PAGE:
______________________________
HSC 2014 MX2 Marathon (archive) (2 Viewers)

Chlee1998 · Nov 28, 2014

Re: HSC 2014 4U Marathon

let O be the center of a circle with diameter AB. C is another distinct point on the circle and D is the point on AB such that CBD is 90degrees. M is the point such that BMO is 90 degrees and lies on BC. BD is three times OM. find angle ABC

SilentWaters · Nov 28, 2014

Re: HSC 2014 4U Marathon

Chlee1998 said:
let O be the center of a circle with diameter AB. C is another distinct point on the circle and D is the point on AB such that CBD is 90degrees. M is the point such that BMO is 90 degrees and lies on BC. BD is three times OM. find angle ABC

I take it you mean right angle CDB rather than CBD.
______________________________
DATASET EXTRACT:

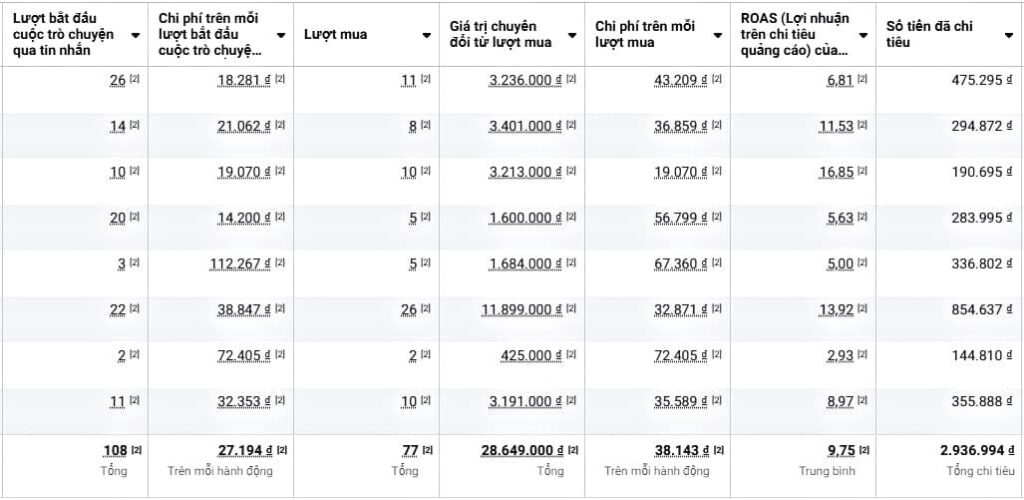Open dropdown for Lượt mua column
Image resolution: width=1024 pixels, height=500 pixels.
[427, 35]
______________________________
WHAT IS ASKED:
Answer these questions about the forum thread, one per line:
(a) Who posted the circle problem, and on what date?
(b) How does the problem relate the length of BD to OM?
(c) Which right angle does SilentWaters think was meant in place of CBD?

ANSWER IN FULL:
(a) Chlee1998, on Nov 28, 2014
(b) BD is three times OM.
(c) CDB